UML is applying an abstraction at the wrong end of the problem. It is primarily used to sketch object models for inferior languages. As such, it tends to explode into incomprehensible patterns of accidental complexity in order to accommodate the various “design patterns” that are used work around the lack of essential language features. Because the UML models cannot be compiled, executed, or interpreted, they are reduced to the level of mere documentation. As such, it is generally not even worth keeping in sync– the manual round trip from the code to the model and back is just too expensive for something that adds no more value to a project than an elaborate code comment. (Slides of elaborate UML diagrams, on the other hand, are nevertheless great for impressing the uninitiated in a presentation, of course– that goes without saying!) Efforts to “fix” UML tend to not to gain traction: the specification is itself too broad and coding environments and applications are themselves too diverse.

A modeling language needs to do three things on order to become useful:

First, it should map directly to domain problem concepts. UML is designed to map to coding architectures– and because of this it fails to raise the level of abstraction. The jump from assembler to C gave an order of magnitude increase in productivity because of its corresponding increase in abstraction. OOP languages and UML have not given the increase in productivity gains that they should have– in some cases they may even hurt productivity. Modelers should not even think about implementation details when they develop their language. Instead they need to focus on mapping their ideas directly to the domain concepts. (Note: this is not a new idea. Ableson and Sussman popularized this approach in their SICP lectures at MIT where they demonstrated how Scheme would allow them to define programs that called functions that didn’t even exist yet. They would start with the right solution… and then gradually build up until it would run. Michael Harrison talked about this when he described the ‘wishful thinking’ approach to programming from SICP.)

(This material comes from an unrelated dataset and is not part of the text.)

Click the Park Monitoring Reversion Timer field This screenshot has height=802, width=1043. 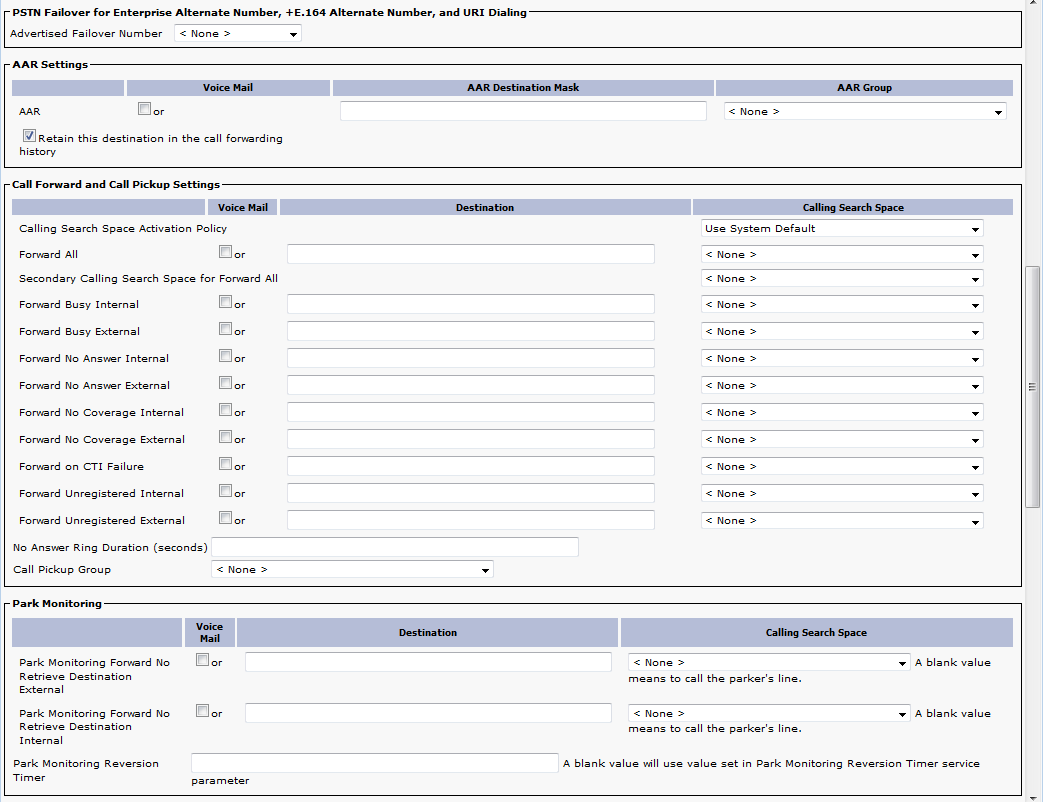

Second, the modeling language must be formalized. The modeling language must be a first-class citizen of the development process rather than just make-work for architects and project managers. It must be possible to generate useful executable code from the models made within the language. The language needs to add value not just in communicating with domain experts and helping them validate the “business logic”– it needs to add value at all levels of the development process. It needs to raise the level of abstraction for the code maintainers by allowing them to stop thinking about the underlying frameworks and libraries. It needs to contribute to testing efforts by eliminating the need for implementing certain classes of tests and also by providing a basis for generating other classes of tests automatically from the models. It needs to possible to generate documentation automatically from the models. The models should be useful in and of themselves and should be significantly useful to all development tasks downstream from them.

Finally, the modeling language should have first-class tooling support. The tools should not be thought of as IDE extensions for programmers. These tools are not “wizards” to generate ugly code or partial stubs for developers to flesh out. The tooling should stand alone for the domain experts; if they have to think about the code at all then the tools are developing in the wrong direction. Expert developers aware of the intricacies of the domain problem need to organize their frameworks and libraries in such a way that the models can be “compiled” into fully functioning code. The correct analogy for this is, again, to think in terms of compiling C to machine code. The C compilers are created by machine language experts. C programmers do not modify the compiled machine code– they use the results in practically all cases. The C programming environment allows the programmer to work at a higher level– without having to think in terms of the underlying machine code or hardware. C is, in effect, a modeling language for machine code.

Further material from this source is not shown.